Files

One source of input for computer programs is a file stored in the local file system. You could write a program that checked a text document for spelling errors, or like you did in project 2, a program to apply filters to an image file.

There are two types of files:

Text files contain one or more lines that contain text characters, encoded according to a character encoding (like UTF-8). Each line in a text file ends with a control character. Unfortunately, the character varies based on the operating system. When a text file is created on a Mac, lines end with "\n". For Unix-created files, lines end with "\r". And annoyingly, on Windows, lines end with both characters, "\r\n". We'll need to keep this in mind when we read a file, if we're trying to break it up into lines.

Anything that's not a text file is a binary file. The bytes in a binary file are intended to be interpreted in some other way, typically dictated by the file extension. For example, all of these are binary files:

Images (with extensions such as GIF/JPG/PNG)
Audio (e.g. WAV/MP3)
Video (e.g. MOV/MP4)
Compressed files (e.g. ZIP/RAR)

Handling files

This is the general 3-step process for handling files in Python:

Open the file
Either read data from file or write data to file
Close the file

It's necessary to explicitly close the file at the end, since if you don't, the operating system won't let any other processes mess with that file.

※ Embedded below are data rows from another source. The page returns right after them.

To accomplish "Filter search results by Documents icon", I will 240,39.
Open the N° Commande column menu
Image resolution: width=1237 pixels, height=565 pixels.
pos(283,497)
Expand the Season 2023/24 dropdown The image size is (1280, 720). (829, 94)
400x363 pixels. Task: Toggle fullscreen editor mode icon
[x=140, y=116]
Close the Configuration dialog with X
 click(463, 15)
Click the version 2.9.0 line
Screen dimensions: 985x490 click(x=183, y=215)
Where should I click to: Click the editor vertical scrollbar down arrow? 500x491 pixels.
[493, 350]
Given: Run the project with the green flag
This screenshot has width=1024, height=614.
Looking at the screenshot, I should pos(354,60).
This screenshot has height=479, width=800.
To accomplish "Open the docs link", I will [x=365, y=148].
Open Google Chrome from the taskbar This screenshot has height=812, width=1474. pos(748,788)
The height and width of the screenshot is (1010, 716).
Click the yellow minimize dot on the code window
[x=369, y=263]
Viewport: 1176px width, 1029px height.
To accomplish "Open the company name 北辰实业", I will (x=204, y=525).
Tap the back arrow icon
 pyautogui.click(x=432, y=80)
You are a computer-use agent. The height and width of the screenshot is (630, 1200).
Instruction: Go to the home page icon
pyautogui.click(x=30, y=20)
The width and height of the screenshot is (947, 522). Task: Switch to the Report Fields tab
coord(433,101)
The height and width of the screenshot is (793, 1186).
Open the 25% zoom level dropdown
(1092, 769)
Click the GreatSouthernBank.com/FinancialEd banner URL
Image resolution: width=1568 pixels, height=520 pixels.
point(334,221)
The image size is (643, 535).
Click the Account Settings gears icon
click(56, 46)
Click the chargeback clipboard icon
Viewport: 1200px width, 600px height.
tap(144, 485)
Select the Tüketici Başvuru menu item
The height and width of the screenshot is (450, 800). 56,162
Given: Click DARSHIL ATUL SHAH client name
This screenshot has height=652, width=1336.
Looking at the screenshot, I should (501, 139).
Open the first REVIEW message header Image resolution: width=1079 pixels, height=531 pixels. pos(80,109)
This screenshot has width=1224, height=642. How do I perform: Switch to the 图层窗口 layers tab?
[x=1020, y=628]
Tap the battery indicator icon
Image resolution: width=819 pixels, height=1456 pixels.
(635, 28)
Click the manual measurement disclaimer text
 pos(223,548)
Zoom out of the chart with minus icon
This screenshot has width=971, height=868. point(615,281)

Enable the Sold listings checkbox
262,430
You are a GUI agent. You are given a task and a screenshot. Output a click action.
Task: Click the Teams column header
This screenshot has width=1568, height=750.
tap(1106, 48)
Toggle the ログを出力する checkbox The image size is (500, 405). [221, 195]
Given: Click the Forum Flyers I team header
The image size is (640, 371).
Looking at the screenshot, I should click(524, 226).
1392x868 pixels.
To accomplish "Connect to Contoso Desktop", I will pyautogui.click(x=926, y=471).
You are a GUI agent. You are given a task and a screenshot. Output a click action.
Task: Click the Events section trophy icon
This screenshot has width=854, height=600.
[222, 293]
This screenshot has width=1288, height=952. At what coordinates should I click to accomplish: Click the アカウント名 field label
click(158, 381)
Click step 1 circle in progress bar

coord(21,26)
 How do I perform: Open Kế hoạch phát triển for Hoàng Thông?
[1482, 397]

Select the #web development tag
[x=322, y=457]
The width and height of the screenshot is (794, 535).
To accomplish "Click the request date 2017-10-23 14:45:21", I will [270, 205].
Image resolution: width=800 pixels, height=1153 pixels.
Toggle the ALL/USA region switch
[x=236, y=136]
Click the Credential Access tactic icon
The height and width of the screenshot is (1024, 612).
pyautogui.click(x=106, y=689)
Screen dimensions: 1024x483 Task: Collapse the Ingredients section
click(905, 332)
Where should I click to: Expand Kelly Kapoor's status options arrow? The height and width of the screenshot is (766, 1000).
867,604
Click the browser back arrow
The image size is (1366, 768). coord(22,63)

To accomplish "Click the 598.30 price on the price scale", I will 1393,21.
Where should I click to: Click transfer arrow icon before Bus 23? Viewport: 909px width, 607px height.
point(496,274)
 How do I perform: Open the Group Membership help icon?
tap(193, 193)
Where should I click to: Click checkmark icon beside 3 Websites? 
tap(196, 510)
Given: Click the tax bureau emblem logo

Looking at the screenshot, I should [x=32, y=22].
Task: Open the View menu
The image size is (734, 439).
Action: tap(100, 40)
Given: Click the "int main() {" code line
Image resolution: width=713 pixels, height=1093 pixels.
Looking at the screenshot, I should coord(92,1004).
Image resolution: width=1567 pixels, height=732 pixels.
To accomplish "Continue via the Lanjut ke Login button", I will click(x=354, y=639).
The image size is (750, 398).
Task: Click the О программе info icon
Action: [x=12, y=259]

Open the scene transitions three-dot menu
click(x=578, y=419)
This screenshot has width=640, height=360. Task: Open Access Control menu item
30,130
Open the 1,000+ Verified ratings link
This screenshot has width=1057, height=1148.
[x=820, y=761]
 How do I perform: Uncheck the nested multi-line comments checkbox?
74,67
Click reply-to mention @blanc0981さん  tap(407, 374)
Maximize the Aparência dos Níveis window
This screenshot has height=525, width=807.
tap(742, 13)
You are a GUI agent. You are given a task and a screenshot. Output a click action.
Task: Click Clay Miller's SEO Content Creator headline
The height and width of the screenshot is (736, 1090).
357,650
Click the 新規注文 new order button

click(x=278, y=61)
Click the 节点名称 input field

Let's see how to write the code to make those steps happen.

Opening files

The global built-in function open(file, mode) opens a file and returns a file object. The first argument is the path to the file, while the second argument specifies what we want to do with that file, like read or write it. The following code opens "myinfo.txt" in a read-only mode:

open("myinfo.txt", mode="r")

Here are the most common modes:

Mode Meaning Description r Read If the file does not exist, this raises an error. w Write If the file does not exist, this mode creates it. If file already exists, this mode deletes all data. a Append If the file does not exist, this mode creates it. If file already exists, this mode appends data to end of existing data. b Binary Use for binary files along with r or w more.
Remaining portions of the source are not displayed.